Problem: Reproduce the lines of the material below, substituting "screen capture" for every occurrence of "screenshot" and changing nothing else. Omit the pictures from your answer.

::::::

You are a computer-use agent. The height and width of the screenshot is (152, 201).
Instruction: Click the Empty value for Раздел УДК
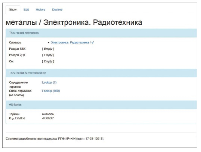(48, 55)

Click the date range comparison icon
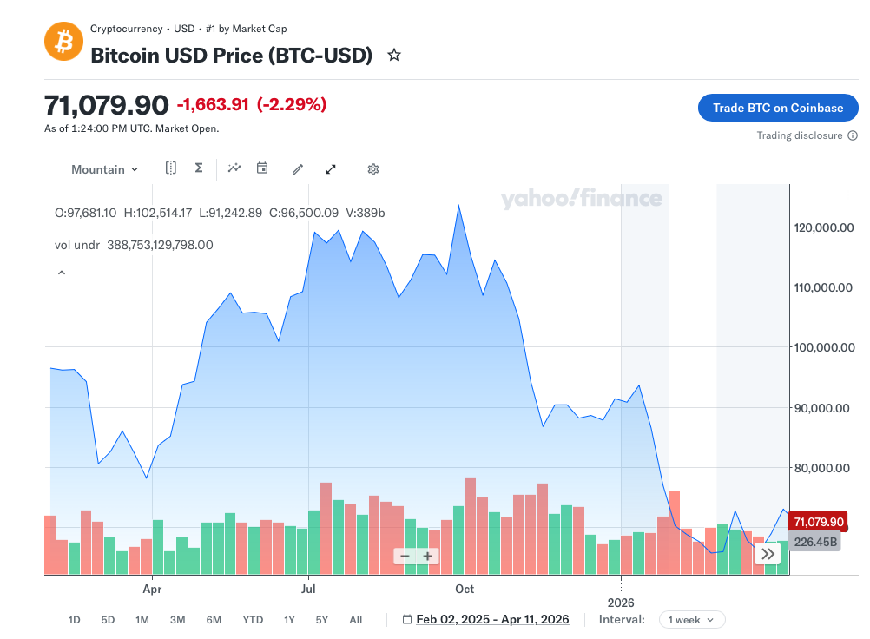tap(171, 168)
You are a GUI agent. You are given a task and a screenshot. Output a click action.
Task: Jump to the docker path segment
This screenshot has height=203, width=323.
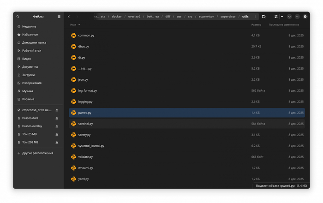coord(117,17)
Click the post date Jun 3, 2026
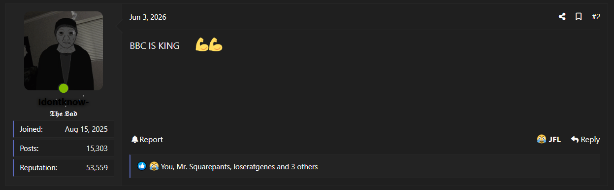 (148, 17)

::::::

Final result:
You are a computer-use agent. The height and width of the screen capture is (152, 201).
Instruction: Click the Empty value for Раздел УДК
(48, 55)

Click the date range comparison icon
tap(171, 168)
You are a GUI agent. You are given a task and a screen capture. Output a click action.
Task: Jump to the docker path segment
This screen capture has height=203, width=323.
coord(117,17)
Click the post date Jun 3, 2026
 (148, 17)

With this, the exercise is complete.